It’s here assumed grid cell signals are part of self-location in each 2D map/module. Program calculated X,Y location variables for all body parts already exist, and we can start with these exact head/body angle and coordinates for body center and mouth. Some might call that an easy way to cheat (on a most baffling part) but we can say it is a “machine learning” enabled gift resulting in self-location super-powers, instead of only mortal cellular approximates like ours.
Starting with the standard animal cognition upper motor commands of Left/Right and Forward/Reverse further simplifies, while at the same time being true to biology. Going straight to text output would make a chatbot, not something new of possible interest to neuroscience.
The smallest (1D or) 2D map grid would represent a unique room, while the most detailed map further places itself inside the boundaries of objects to navigate around or over. Sparse data would be one bit per place, for mapping surfaces of solids to touch or bump into, in the 2D maps that stack into a 3D representation. Most all else in each map is empty space around the object, all 0’s. At first the representation would be mapped by a 2D flatland world view of invisible shock zones and invisible wall locations. Can later add bits for color and other properties.
Map geometry must contain (at center is intersection of surrounding 2D or 3D triangles) hexagonal places, but it may be possible that the exact geometry of the mapped data does not matter. In that case each Y location can be shifted one place radius to the right, from the previous, or use 6 cells per hexagonal place/column/subpopulation/group that senses and memorize navigational traveling waves received at its one input.
Less detailed maps would at some level fill remaining gaps seen in the most detailed. There is this way already an articulation mechanism where at the very tip the entire arena circle can be seen as one place. Pooling horizontally as well as vertically should generalize in a way that predicts a connected shape, based upon on a limited number of points. This would add something missing from behavior when using only one 2D map, causing it to have to bash into the wall everywhere before seeing itself fully enclosed.

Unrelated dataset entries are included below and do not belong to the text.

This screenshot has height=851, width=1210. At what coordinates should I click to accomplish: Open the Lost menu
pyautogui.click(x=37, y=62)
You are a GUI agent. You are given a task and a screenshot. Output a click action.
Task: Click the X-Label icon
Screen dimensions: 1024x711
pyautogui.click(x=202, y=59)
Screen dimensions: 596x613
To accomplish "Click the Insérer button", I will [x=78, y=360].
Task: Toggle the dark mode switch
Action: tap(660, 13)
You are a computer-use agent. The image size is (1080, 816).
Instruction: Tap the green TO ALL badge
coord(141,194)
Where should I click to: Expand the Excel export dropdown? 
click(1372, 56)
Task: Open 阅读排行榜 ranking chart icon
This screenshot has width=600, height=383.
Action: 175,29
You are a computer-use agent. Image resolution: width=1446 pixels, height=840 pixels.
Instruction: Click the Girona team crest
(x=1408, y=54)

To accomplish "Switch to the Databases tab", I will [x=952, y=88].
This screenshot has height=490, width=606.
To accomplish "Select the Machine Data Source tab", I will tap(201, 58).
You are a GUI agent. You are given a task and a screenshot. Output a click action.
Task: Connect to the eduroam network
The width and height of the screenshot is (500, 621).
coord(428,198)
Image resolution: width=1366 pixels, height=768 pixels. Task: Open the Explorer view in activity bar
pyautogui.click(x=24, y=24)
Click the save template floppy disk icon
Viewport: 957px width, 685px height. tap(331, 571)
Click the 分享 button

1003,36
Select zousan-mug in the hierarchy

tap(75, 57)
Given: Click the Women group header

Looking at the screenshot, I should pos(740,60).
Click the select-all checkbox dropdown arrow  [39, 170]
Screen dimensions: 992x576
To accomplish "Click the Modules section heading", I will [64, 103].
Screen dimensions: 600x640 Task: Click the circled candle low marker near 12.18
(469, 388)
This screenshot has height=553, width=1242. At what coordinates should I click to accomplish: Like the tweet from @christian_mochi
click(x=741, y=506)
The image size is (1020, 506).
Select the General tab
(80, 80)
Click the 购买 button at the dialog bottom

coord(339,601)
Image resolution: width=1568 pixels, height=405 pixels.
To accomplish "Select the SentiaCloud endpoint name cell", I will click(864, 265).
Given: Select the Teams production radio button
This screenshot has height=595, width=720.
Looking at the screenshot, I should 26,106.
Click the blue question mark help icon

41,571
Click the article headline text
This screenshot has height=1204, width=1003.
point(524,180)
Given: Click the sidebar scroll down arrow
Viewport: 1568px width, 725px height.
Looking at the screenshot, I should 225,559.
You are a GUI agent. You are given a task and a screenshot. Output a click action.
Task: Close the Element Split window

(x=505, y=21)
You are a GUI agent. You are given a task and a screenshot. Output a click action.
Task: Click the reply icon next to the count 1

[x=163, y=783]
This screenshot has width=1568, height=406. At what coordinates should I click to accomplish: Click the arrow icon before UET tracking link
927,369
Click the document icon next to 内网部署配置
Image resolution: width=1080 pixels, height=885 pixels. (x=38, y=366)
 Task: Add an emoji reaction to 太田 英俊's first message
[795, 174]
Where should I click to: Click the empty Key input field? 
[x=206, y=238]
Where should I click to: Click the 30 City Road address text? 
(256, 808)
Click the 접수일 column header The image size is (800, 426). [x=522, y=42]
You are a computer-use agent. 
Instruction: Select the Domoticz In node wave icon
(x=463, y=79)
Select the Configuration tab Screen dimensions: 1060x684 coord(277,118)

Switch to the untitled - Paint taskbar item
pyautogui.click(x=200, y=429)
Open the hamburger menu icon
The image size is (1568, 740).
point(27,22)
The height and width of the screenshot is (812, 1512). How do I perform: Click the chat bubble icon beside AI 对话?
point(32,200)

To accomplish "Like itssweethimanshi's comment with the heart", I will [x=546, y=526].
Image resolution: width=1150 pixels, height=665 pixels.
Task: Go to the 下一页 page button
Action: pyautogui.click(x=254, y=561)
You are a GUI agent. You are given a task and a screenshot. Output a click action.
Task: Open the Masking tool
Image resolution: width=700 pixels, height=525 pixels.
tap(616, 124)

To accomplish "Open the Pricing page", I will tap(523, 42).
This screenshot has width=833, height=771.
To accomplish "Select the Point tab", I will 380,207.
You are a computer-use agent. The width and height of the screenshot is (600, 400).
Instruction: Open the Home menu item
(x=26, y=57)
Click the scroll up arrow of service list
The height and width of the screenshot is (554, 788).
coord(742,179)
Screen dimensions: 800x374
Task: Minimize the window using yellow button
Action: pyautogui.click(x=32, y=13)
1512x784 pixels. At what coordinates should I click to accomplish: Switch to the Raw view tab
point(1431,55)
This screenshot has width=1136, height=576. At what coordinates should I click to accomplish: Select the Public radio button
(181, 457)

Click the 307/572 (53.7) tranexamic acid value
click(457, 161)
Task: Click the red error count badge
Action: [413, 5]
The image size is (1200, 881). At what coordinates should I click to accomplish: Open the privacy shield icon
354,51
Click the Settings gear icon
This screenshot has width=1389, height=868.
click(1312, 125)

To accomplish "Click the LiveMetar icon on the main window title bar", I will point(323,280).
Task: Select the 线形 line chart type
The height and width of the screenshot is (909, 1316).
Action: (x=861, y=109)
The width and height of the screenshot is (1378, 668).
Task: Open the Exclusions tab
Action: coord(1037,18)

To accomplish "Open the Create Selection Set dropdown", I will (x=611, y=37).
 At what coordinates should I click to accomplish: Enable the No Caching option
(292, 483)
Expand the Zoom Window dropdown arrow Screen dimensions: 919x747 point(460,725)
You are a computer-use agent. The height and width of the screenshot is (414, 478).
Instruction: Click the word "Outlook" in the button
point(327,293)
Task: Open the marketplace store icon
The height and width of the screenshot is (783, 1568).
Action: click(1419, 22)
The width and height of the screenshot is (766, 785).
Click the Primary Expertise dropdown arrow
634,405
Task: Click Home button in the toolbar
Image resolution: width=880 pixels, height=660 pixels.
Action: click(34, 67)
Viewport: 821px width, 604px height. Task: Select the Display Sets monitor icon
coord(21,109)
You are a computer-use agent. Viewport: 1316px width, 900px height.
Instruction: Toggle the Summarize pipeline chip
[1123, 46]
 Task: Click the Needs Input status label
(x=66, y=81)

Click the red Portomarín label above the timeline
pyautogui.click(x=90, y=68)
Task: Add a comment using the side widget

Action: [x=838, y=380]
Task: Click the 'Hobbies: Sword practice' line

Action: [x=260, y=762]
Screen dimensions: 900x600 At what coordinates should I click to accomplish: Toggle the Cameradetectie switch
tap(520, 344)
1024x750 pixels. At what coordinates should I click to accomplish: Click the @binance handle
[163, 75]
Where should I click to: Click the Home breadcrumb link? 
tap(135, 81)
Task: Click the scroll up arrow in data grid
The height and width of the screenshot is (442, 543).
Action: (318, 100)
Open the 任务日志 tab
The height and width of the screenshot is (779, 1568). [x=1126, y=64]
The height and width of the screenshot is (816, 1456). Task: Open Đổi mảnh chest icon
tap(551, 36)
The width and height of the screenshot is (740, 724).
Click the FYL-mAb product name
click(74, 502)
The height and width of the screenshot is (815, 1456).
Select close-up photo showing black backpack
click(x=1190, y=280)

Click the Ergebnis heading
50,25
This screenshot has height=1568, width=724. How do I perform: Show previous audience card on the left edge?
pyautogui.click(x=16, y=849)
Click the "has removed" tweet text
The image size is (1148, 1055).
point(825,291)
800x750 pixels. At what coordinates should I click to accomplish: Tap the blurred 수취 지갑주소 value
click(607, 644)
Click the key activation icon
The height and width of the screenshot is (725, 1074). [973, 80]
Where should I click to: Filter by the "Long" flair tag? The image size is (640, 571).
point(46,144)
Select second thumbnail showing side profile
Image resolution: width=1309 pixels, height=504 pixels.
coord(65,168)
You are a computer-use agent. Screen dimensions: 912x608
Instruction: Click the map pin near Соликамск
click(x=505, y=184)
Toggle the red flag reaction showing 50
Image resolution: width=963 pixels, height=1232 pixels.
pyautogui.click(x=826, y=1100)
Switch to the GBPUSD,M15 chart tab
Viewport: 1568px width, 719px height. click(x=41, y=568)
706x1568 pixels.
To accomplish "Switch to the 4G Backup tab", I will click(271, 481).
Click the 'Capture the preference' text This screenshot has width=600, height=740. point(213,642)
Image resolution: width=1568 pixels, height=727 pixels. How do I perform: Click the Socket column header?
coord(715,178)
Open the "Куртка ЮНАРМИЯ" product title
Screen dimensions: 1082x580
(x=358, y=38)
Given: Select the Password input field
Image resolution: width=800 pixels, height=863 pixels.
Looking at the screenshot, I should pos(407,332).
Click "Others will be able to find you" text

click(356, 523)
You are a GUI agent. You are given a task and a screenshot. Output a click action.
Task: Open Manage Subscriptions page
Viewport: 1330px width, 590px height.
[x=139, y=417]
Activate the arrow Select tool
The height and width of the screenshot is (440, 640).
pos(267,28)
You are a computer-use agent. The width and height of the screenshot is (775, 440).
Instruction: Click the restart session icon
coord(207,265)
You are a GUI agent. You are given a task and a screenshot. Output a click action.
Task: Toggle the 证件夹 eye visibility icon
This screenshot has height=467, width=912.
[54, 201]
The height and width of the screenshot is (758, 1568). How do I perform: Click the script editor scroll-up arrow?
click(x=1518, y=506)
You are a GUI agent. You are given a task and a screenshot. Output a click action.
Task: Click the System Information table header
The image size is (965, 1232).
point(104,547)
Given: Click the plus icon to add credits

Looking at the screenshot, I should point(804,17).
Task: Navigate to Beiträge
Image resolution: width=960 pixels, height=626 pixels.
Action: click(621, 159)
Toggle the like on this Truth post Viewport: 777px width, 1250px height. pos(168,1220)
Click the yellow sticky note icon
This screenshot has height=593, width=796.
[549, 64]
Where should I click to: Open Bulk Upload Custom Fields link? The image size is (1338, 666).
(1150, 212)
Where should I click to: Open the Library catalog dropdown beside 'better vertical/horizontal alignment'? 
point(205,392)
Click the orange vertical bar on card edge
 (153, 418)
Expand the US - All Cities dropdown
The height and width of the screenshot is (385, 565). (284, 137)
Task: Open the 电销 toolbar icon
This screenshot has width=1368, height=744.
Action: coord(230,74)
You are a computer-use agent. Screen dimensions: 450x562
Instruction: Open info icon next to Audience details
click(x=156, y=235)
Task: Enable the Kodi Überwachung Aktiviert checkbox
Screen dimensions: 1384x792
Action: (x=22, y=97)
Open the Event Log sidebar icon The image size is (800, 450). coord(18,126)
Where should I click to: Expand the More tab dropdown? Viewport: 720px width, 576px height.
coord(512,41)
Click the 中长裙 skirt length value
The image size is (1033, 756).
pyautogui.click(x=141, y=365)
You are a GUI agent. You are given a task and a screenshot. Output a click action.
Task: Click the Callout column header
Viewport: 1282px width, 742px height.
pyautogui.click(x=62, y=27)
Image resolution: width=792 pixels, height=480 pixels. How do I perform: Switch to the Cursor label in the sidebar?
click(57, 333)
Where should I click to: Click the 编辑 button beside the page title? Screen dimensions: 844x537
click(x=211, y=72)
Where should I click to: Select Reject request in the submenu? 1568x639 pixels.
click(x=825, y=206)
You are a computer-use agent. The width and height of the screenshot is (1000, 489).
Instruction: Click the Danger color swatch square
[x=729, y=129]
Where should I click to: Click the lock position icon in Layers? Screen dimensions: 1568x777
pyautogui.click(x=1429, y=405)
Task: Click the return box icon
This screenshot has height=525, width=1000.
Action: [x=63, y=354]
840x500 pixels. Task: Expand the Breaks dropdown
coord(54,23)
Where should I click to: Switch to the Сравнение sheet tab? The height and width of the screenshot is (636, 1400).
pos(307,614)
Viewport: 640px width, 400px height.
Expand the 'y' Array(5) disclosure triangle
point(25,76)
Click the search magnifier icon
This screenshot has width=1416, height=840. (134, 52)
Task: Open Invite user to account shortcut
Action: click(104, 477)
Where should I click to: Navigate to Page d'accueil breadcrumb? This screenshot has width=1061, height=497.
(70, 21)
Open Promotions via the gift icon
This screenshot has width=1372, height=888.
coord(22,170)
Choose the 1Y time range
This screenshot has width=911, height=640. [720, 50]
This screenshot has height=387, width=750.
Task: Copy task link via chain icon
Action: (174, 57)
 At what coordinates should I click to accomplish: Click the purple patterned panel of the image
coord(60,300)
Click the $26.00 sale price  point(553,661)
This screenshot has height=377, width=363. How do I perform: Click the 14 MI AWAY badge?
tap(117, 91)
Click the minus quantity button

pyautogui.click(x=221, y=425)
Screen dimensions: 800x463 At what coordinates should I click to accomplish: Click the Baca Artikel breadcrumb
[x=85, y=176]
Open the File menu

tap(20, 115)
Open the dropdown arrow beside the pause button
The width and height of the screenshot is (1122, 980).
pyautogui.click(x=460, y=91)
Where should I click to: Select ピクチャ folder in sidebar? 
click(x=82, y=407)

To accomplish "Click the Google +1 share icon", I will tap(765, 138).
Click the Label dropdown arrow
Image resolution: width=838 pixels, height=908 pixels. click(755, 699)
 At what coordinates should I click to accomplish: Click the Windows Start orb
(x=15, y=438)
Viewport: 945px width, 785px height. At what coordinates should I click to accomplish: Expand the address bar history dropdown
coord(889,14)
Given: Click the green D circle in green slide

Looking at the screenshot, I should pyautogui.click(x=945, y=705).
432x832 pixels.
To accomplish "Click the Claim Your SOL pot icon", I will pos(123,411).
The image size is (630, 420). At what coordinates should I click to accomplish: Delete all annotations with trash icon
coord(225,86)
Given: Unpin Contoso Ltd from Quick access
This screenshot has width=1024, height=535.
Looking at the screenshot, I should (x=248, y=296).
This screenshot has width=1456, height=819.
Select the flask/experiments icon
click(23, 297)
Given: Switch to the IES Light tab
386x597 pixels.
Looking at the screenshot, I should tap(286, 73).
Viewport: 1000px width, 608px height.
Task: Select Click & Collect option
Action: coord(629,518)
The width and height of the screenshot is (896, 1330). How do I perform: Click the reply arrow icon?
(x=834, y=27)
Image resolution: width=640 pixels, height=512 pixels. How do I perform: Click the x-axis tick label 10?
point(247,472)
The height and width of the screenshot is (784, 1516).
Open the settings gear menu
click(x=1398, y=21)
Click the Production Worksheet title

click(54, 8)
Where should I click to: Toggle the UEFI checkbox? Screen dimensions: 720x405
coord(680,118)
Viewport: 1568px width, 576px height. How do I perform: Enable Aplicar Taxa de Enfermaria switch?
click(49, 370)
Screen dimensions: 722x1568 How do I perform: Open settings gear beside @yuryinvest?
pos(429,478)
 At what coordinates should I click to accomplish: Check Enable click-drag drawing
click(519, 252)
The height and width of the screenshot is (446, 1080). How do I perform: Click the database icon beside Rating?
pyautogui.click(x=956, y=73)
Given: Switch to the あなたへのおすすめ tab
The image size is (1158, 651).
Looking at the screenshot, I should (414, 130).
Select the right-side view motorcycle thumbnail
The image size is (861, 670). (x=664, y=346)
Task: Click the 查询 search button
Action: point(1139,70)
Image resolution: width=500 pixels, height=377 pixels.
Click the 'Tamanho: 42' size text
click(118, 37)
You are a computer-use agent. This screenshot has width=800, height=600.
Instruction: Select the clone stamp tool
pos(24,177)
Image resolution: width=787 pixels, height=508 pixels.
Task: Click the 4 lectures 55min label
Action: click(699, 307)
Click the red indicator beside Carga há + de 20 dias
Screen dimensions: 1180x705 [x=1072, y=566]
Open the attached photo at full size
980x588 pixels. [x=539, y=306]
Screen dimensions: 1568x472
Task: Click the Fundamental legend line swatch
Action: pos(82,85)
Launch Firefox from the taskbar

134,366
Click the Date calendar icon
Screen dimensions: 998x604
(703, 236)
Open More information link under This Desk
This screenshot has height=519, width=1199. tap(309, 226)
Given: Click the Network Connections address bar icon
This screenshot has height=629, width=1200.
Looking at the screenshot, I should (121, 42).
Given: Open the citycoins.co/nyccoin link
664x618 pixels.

One question would be (without adding code to instruct to do so) whether after bashing into the invisible walls enough times the virtual critter predicts the wall locations it didn’t bash into yet, and will (when not overly hungry) test its predictions/guesses/hypotheses by slowing down to pleasant bump for touching solid object surfaces at these locations. If true then the bit for that place gets (where necessary) set to 1 in all map layers, else nothing was really there and false prediction remains 0.
Jeff recently mentioned how he thinks this older part of the brain pertains to the later added neocortex:
If cortical columns repeat the same overall methodology in miniature then HTM spatial pooling can be expected to in some way work for both.
I wrote more here in regards to modeling having become easier, and new Torch code example to help get things started:
I’m hoping what I described makes better sense to you at the HTM coding level. Grid module signals became good clues for an underlying memory organization, where a machine learning approach may better demonstrate fundamental basics of how it works.
What is now most needed is the horizontal interconnection geometry of “grid” cell sized modules each 1.4 to 1.8 or so different in size from the next. Bitking?